There will no doubt be a time this Spring when somehow, somewhere, somebody thinks it’s too dry or too wet. And on those days or week’s when the market listens to these stories and anxious bears or hopeful bulls start to inch prices up, call buyers will likely take the bait and start buying. When they do you might want to start taking their money. If you do, the fundamentals will be on your side.

For while soybeans may be at “low” prices right now (at least compared to last year) and they do have a seasonal tendency to move higher in Spring, they have one staunch counterweight that is going to be difficult, if not impossible for bulls to overcome: Massive, burdensome supply.

Weather, Seasonals and the South American Factor

There was a time where The US was the dominant player in the soybean export market with Brazil playing a bit role. This meant the focus of prices was predominantly on the US crop. Thus in springtime, soybean prices were very susceptible to any factors that could delay or disrupt US planting. And indeed, even today, soybean and grain rallies are not uncommon during US planting season.

But Brazil now exports more soybeans than the US. Combining this with expanding Argentine exports makes South America a bigger soybean player than the US. South America harvests soybeans from March through May, right when US planting is taking place. Thus, while traders were once focused almost exclusively on US planting progress, they now have to keep one eye on new South American supplies flooding the market at the same time.

In recent years, this factor has served to mitigate to some degree, planting related concerns that may arise in the US. In the years ahead, as South American production continues to grow, the effect will only become more pronounced.

graph-soybean-production040115 South American Soybean production and exports now eclipse that of the US.

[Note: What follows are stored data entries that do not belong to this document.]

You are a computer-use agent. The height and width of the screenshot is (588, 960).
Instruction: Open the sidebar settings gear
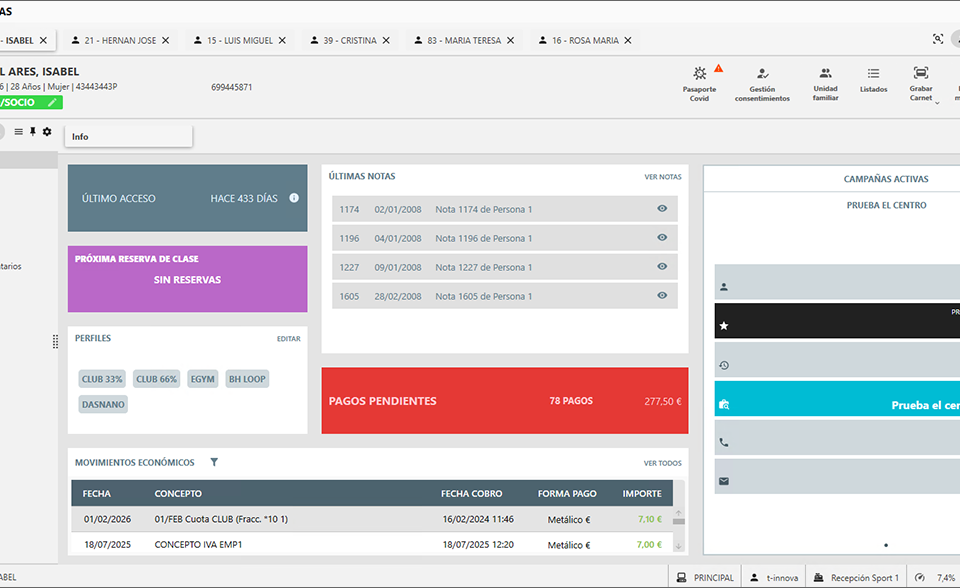47,132
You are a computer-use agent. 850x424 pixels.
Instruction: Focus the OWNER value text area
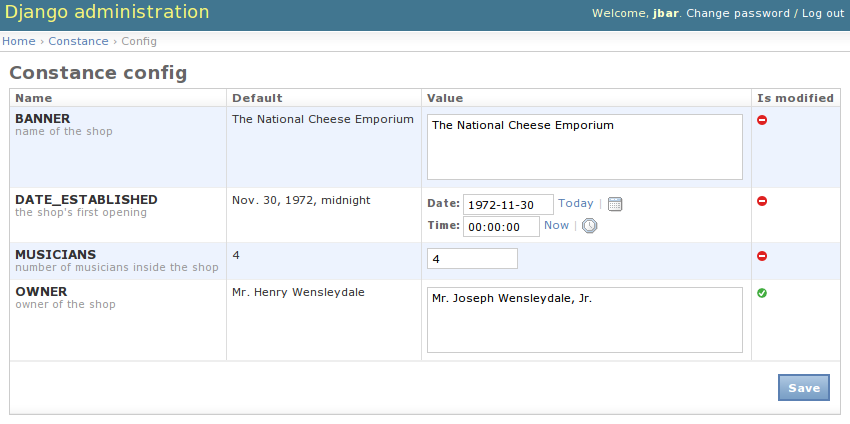pos(584,320)
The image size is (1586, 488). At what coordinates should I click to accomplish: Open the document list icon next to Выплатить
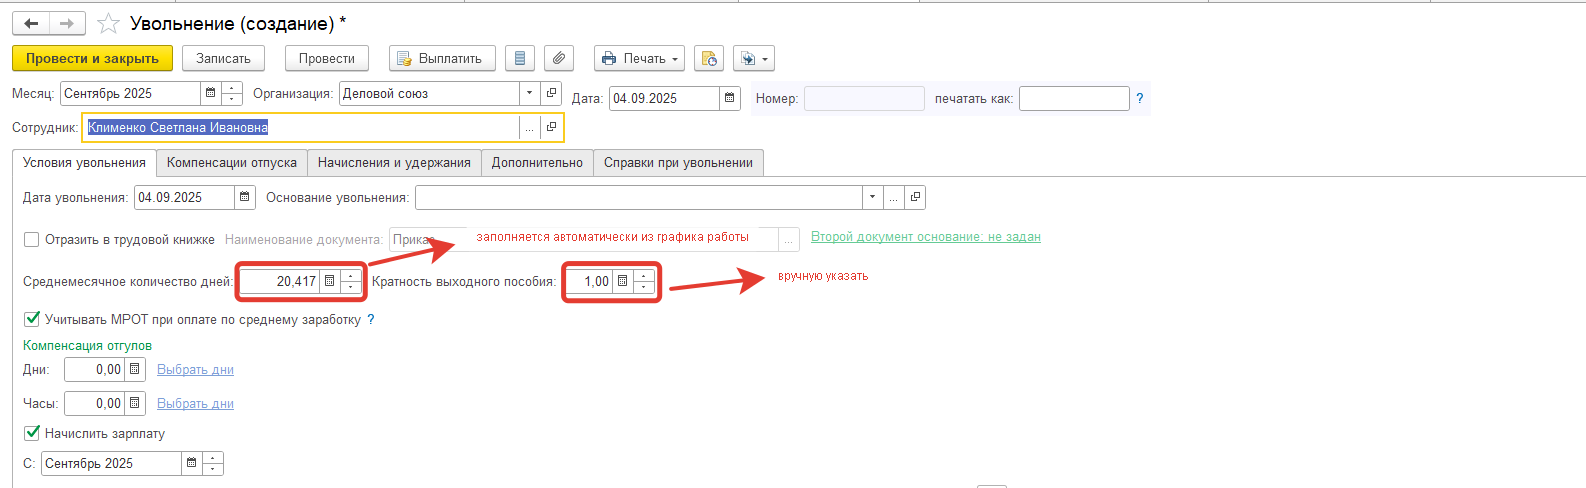pyautogui.click(x=519, y=58)
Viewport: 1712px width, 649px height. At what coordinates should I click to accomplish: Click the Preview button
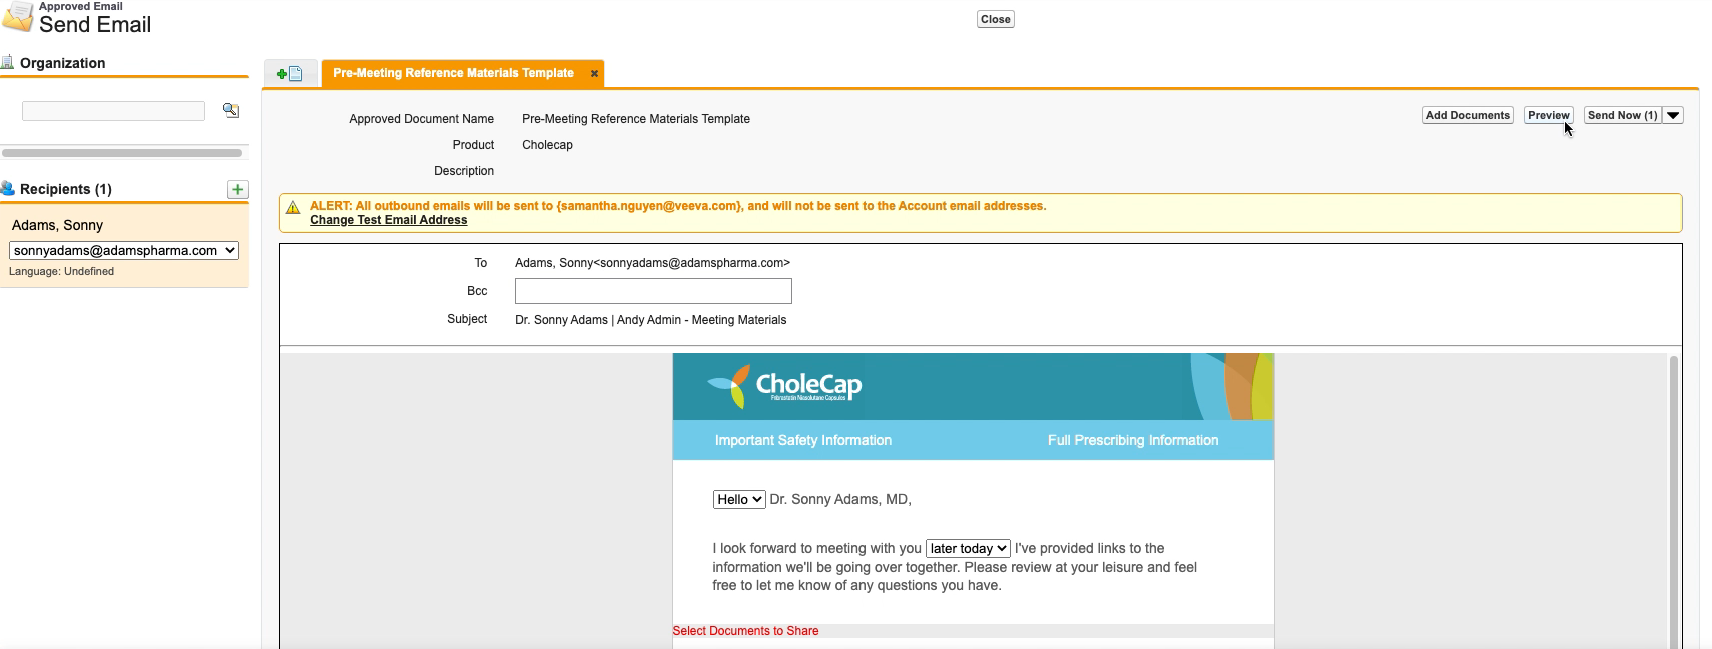[x=1548, y=116]
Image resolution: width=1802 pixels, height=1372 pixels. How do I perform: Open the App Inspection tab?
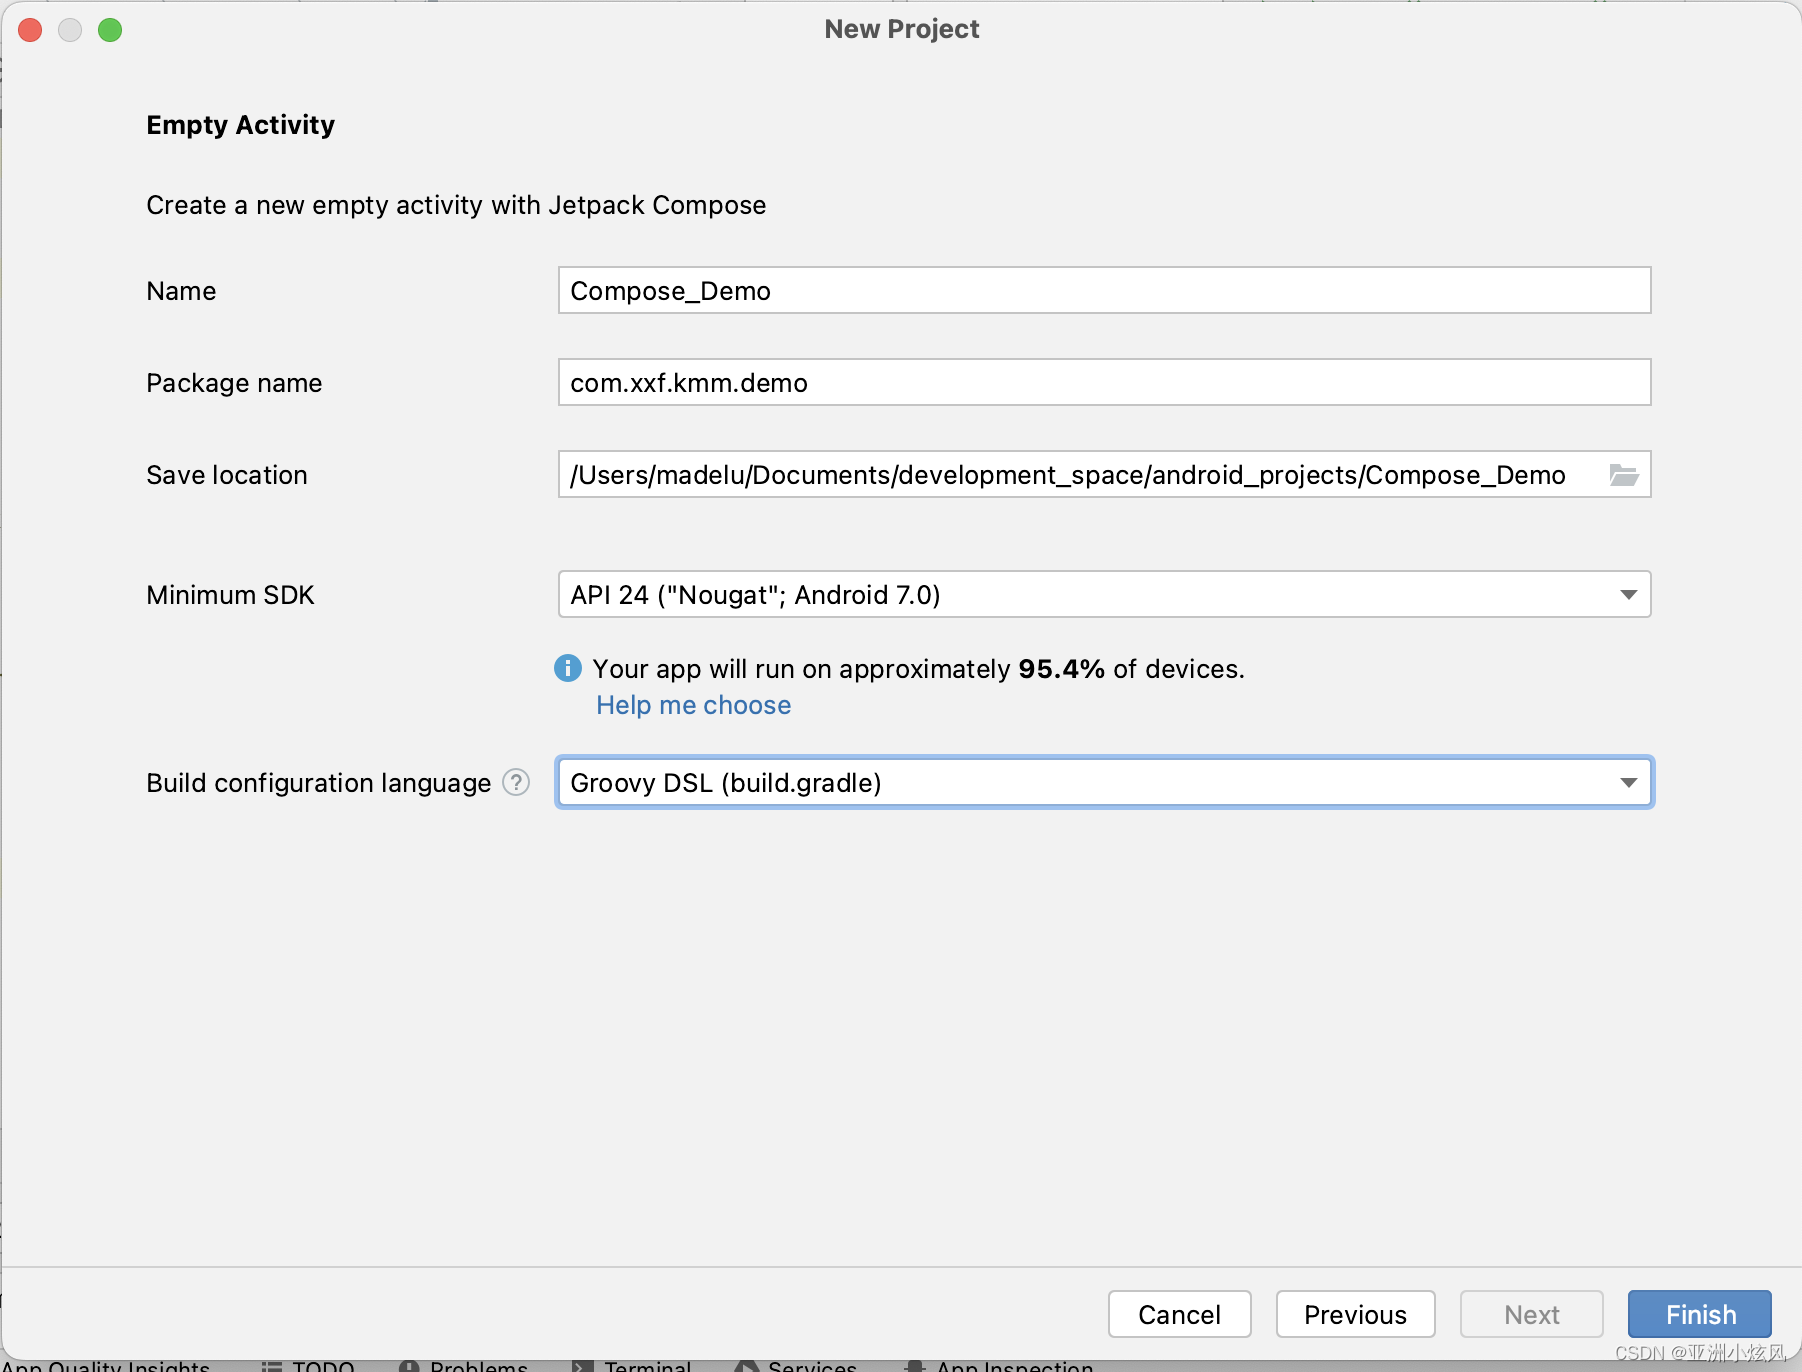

April 2015 finds South America in the midst of what is expected to be a record soybean harvest. This includes Brazil producing 94.4 million metric tons (MMT) of soybeans.

graph-brazilsoybean040115 Brazil posted another record year of production.

Traders looking to buy soybeans because they are “cheap” may want to consider historical supply figures and how prices performed at that time.

At the time of this writing, soybean prices hover near $9.60 per bushel. US soybean ending stocks and stocks to usage ratios are the highest since the 2006/07 crop year, when prices fell below $5.50 per bushel. In that year, ending stocks topped 550 million bushels. Stocks to usage ratio hit a record at 17.5%.

A full discussion of Ending Stocks and Stocks to Usage Ratios and how they affect grain prices is featured in chapter 14 of The Complete Guide to Option Selling – 3rd Edition (

To summarize, Ending Stocks measures the amount of product left over at the end of the crop year after all demand has been met.

Stocks to Usage ratio is the Ending Stocks vs. the expected demand of the upcoming crop year.

These are the two most important figures in grain price analysis. As a general rule (although past performance is not indicative of future results and risk is always present) the higher the ending stocks and stocks to usage, the lower the price (and vice versa).

If you’re a soybean bull, you may be looking at this year’s (2014/15) US Stocks to Usage ratio of 10.4% and seeing that while high, it is well below the 2006 record figure. With prices now approaching five year lows, you might conclude that the market has now reached equilibrium or even be undervalued at current levels.

US Soybean Ending Stocks vs Stocks / Usage Ratio US Ending Stocks and Stocks to Usage are the highest since the 06/07 crop year.

But if you jump to Global Soybean Stock figures, a drastically different picture emerges.

World Soybeans - Ending Stocks vs. Stocks / Usage Ratio World Soybean Ending stocks and Stocks to Usage are at All time highs.
Record harvests in Brazil and Argentina, combined with record 2014 US production has resulted in the highest global ending stocks and stocks to Usage on record. If one uses 2006 as a price gauge (when prices fell to $5.50 per bushel), 2015 soybeans still appear overpriced. While present demand probably makes a return to that level unlikely in 2015, global stocks to usage at 31% casts a decidedly bearish pall over the soybean market in the near future.

Conclusion and Strategy

Springtime US planting and a currently oversold market make sporadic rallies in soybean prices likely in the months ahead. However, with massive South American supplies just now beginning to arrive on the world export scene, high US planted acreage projected for 2015 and a wet weather pattern keeping US soil moisture levels at nearly ideal readings, rallies would appear to be selling opportunities.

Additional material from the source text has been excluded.